*Task prompt*.
The word "height" marks the lines you need; copy each of them from the data.

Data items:
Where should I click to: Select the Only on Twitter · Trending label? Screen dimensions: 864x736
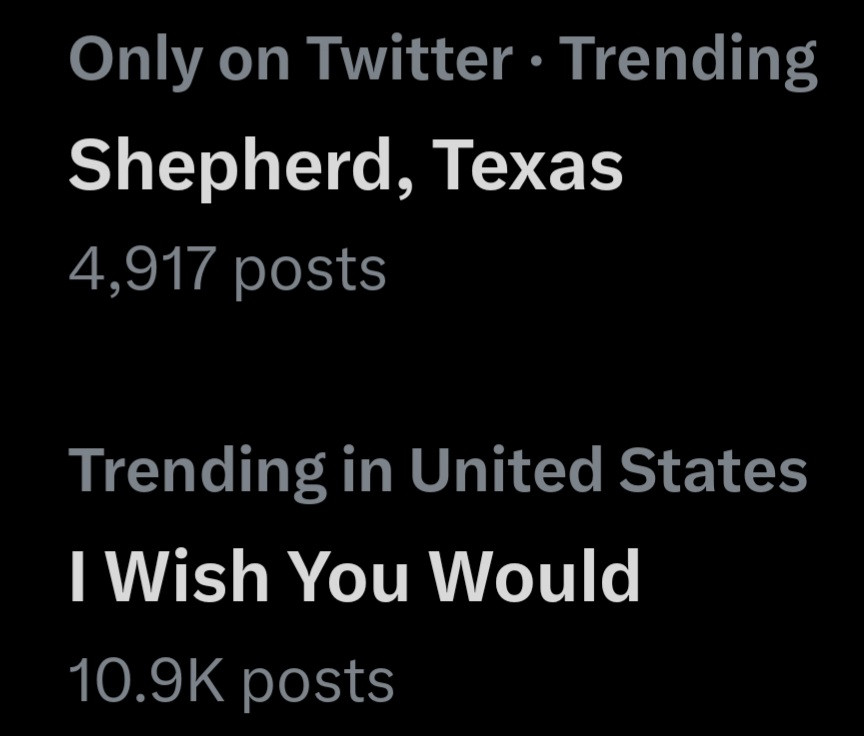click(x=442, y=61)
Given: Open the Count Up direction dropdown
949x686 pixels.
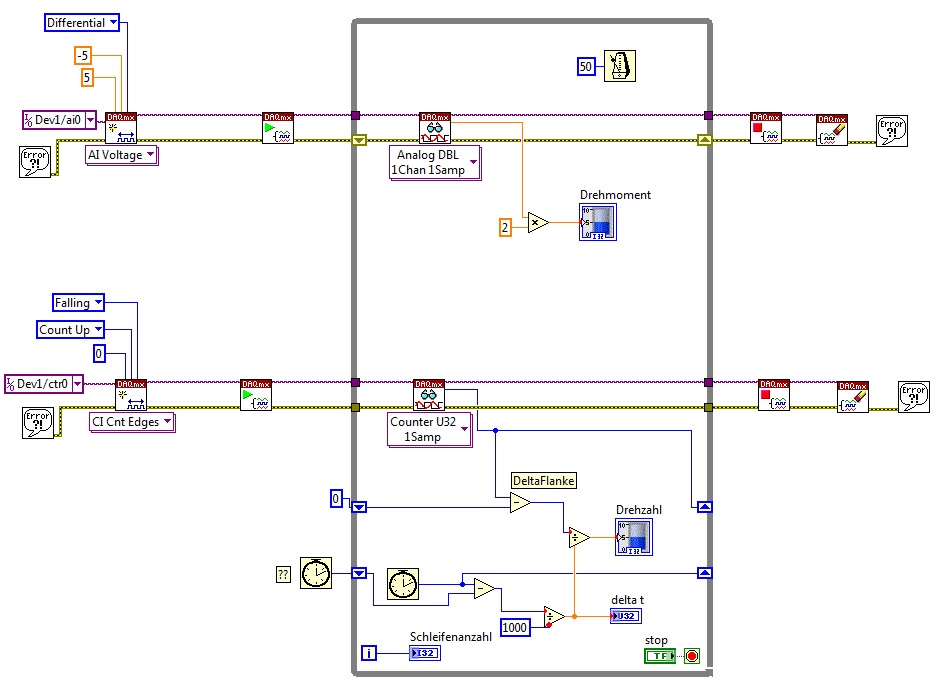Looking at the screenshot, I should (x=70, y=330).
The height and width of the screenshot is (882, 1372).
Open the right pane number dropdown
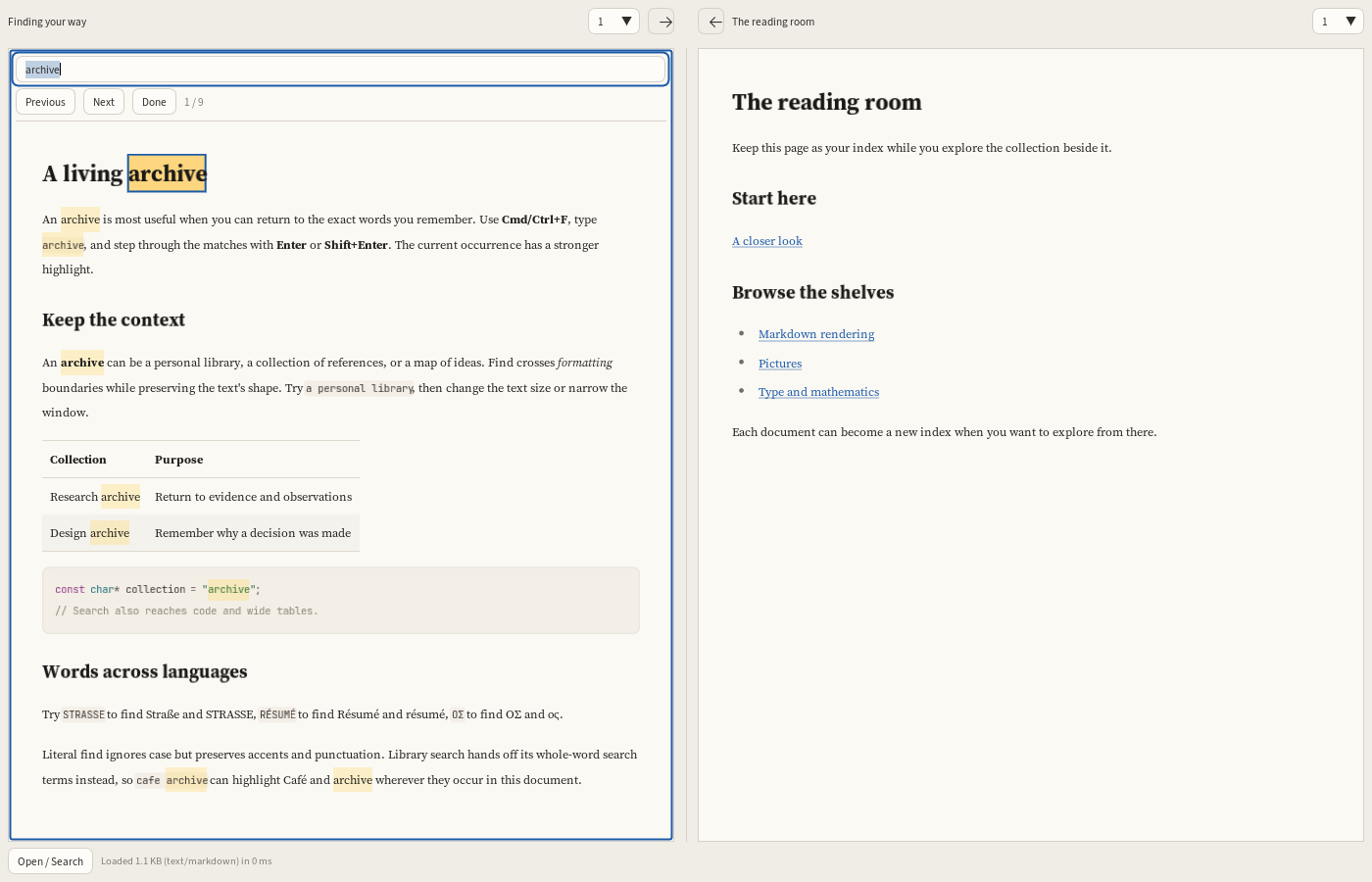1338,22
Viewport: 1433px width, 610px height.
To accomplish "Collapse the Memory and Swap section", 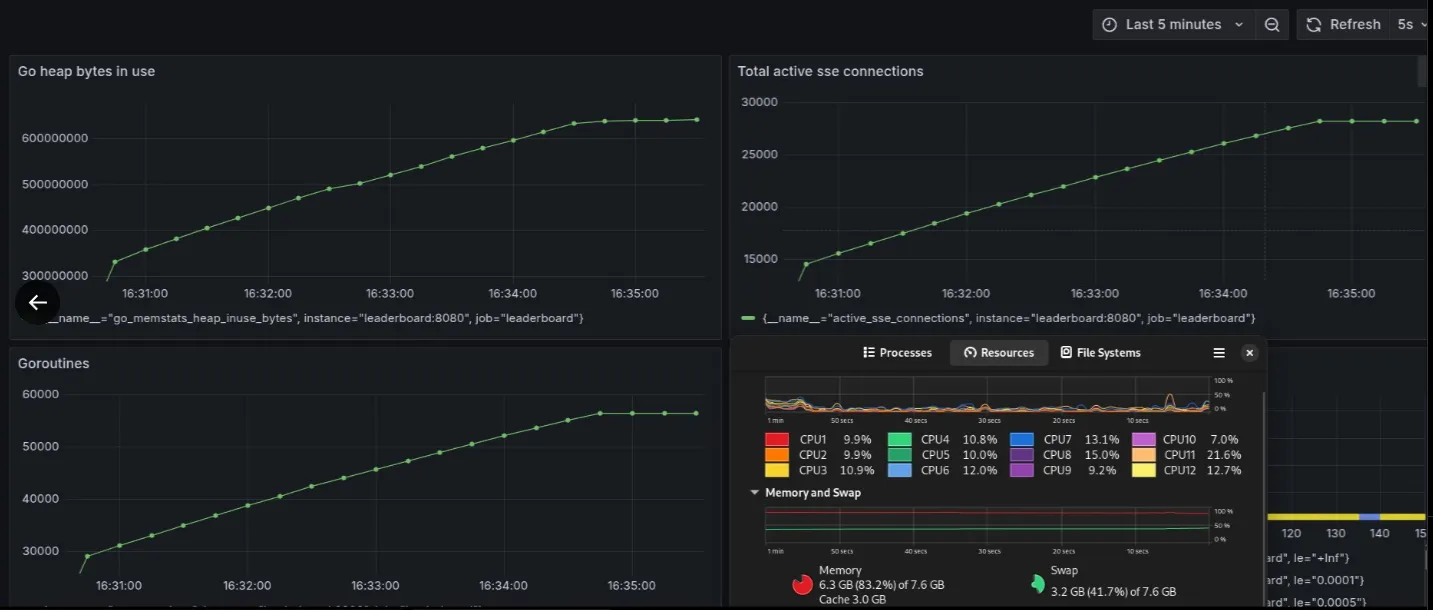I will point(755,492).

*Result below*.
The height and width of the screenshot is (882, 1372).
Viewport: 1433px width, 610px height.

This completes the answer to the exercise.